Tareas propuestas
a - Indica si cada afirmación concuerda con el texto sobre la sequedad espiritual, contestando sí o no y citando literalmente las palabras que lo deciden: (i) hay que forzar la oración cuando sentimos que no podemos; (ii) la sequedad espiritual es parte normal del proceso de madurar en la fe; (iii) la cita de Santa Teresa de Jesús procede del capítulo primero de las Moradas terceras.
b - Según el texto sobre la sequedad espiritual, ¿cómo llamaba San Juan de la Cruz a la experiencia de no sentir la presencia de Dios?
c - Prosigue el texto sobre la sequedad espiritual a partir de su última oración.

Texto fuente
Algo que ayuda es repasar los antecedentes de los que disponemos como parte de la Iglesia. Es decir, los casos de hombres y mujeres santos que pasaron por situaciones de sequedad o de vacío. Por ejemplo, San Juan de la Cruz (1542-1596), Santa Teresa de Lisieux (1873-1897) o la beata Concepción Cabrera de Armida (1862-1937). Últimamente, el que esto escribe, ha descubierto experiencias muy parecidas en Santa Teresa de los Andes (1900-1920). En fin, ejemplos que muestran la importancia de no perder la fe aún en situaciones en las que todo se tambalea y no hay absolutamente nada claro.

Ahora bien, ¿hay que forzar la oración cuando sencillamente sentimos que no podemos? En realidad, no hay que forzarla. Simplemente, marcar el momento. Es decir, detenernos en silencio y ofrecer el deseo de querer hacer oración aunque materialmente no podamos. Desearlo, ¡ya es una forma de orar!

Continuamos con el tema de lo que San Juan de la Cruz llamaba la “noche oscura del alma”es decir, cuando no sentimos la presencia de Dios. Antes de entrar en materia, aclaramos lo siguiente:

  1. La sequedad espiritual es parte normal del proceso de madurar en la fe.
  2. De todo esto saldremos con nuevas fuerzas y una mayor profundidad en nuestra relación con Dios y con los demás.

Para poder profundizar mejor en el asunto que nos ocupa, citamos ahora tanto a Teresa de Ávila como de Lisieux. Ambas, en distintos momentos de la historia, experimentaron, quizá como pocas personas, la intensidad de la sequedad espiritual. Sus escritos nos permiten darnos una idea y encontrar pistas importantes.

Nos dice Santa Teresa de Jesús, en el capítulo primero de las Moradas terceras:

«Mirad mucho, hijas[1], algunas cosas que aquí van apuntadas, anque arrebujadas, que no lo sé más declarar; el Señor os lo dará a entender, para que saquéis de las sequedades humildad, y no inquietud, que es lo que pretende el Demonio; y creé que adonde la hay de veras, que anque nunca dé Dios regalos, dará una paz y conformidad con que anden más contentas que otros con regalos…»”[2]. Lo que nos enseña con esto es aprender a sacar de las sequedades, una buen a dosis de humildad (es decir, reconocer que Dios sabe por dónde nos va llevando) y no de inquietud, al pensar que Jesús nos ha dejado, que esto no es normal, que al principio no era así, que el camino se vuelve imposible, que esta crisis no terminará nunca, etcétera. La santa de Ávila sabía que, en medio de la sequedad, surgen las grandes obras y de eso se trata.

Extracto de registros
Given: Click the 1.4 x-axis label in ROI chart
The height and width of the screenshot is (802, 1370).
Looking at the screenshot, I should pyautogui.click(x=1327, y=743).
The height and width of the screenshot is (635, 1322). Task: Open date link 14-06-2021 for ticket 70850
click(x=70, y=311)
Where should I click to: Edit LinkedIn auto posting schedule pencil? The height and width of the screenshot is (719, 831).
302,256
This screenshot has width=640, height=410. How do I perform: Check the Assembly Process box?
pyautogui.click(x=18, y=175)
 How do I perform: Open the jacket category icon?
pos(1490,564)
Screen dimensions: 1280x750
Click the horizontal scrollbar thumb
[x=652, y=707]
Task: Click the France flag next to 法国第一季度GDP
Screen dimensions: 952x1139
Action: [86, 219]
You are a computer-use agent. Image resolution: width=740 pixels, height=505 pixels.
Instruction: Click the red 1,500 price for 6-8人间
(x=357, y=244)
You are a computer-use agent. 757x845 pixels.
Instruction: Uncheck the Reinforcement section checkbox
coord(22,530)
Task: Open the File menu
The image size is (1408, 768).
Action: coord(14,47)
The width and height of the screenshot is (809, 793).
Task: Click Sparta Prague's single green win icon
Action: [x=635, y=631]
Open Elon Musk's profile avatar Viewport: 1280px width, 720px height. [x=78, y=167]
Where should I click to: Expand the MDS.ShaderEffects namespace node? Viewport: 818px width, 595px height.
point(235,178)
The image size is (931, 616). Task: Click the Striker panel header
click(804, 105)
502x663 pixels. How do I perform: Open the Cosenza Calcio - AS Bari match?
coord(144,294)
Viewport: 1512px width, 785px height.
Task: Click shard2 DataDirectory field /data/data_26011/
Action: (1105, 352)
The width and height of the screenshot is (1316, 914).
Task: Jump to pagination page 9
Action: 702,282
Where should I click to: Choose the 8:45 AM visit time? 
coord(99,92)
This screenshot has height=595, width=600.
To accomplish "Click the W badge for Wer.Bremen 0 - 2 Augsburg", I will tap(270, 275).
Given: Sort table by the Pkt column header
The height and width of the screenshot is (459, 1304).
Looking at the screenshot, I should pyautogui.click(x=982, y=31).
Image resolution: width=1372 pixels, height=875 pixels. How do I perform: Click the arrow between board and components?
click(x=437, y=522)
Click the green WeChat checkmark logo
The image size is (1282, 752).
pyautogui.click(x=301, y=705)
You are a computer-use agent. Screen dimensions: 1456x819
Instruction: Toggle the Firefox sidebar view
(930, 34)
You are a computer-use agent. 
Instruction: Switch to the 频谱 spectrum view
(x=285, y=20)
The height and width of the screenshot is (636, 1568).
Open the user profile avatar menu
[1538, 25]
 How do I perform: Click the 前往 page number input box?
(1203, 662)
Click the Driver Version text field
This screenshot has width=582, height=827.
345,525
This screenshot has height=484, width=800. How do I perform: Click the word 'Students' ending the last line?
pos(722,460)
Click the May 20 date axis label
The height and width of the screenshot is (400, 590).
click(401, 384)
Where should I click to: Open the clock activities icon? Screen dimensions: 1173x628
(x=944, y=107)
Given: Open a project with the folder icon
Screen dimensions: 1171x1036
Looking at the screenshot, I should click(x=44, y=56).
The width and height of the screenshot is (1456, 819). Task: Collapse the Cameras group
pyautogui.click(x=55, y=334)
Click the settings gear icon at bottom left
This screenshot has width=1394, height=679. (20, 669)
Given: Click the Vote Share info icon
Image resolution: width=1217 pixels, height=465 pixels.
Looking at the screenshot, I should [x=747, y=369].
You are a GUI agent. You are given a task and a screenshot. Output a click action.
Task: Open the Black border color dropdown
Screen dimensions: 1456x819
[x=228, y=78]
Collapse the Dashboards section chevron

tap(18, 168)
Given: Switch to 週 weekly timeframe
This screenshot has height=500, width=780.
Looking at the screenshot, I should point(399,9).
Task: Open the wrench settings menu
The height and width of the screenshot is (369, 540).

Respuestas
a -
(i) No: «En realidad, no hay que forzarla».
(ii) Sí: «La sequedad espiritual es parte normal del proceso de madurar en la fe».
(iii) Sí: «en el capítulo primero de las Moradas terceras».

b - La llamaba la «noche oscura del alma».

c -
Ahora bien, en el caso de Teresa de Lisieux, encontramos la siguiente referencia como clave para nuestra vida de fe:

«El (Dios) permitió que mi alma fuera invadida por las más espesas tinieblas y que el pensamiento del cielo, tan dulce para mí, no fuera en adelante sino motivo de lucha y tormento» (C 5v)[3]Esto no significa que se haya vuelto atea, sino que sabía que debía pasar por la prueba para que el amor a Dios no fuera solamente un sentimiento, algo que viene y va, sino que pudiera echar raíces en su interior. Por eso, también decía: «Mi alma, a pesar de sus tinieblas, está en una paz admirable» (DE 24.9. 10)[4].

Como podemos ver, dos grandes santas en medio de la sequedad que nos enseñan a mantener el rumbo y el buen humor, porque el hecho de no sentir a Dios de ninguna manera significa que haya dejado de existir o que debamos estar tristes minuto a minuto, sino que lo permite para trabajar en cada uno de nosotros y así poder ser personas con una espiritualidad de verdad; es decir, capaz de liberarnos de nuestros esquemas y/o complejos.

Hasta ahora, hemos estado comentando acerca de la experiencia de no sentir a Dios en determinados momentos o temporadas de nuestra vida, con el pesar natural que eso conlleva; sin embargo, esto tampoco significa que en esas circunstancias no exista de parte de Dios algún paréntesis, descanso o consuelo hacia nosotros. De hecho, por muy difícil que sea la prueba o inclusive su silencio, siempre habrá; sobre todo, cuando sentimos que estamos al borde de desesperarnos o de perder el rumbo de manera definitiva, una intervención suya, palpable, que, aunque no dure gran cosa, bastará para que podamos recuperar la paz. Es decir, no nos deja solos, a pesar de que una primera impresión pudiera hacernos creer lo contrario.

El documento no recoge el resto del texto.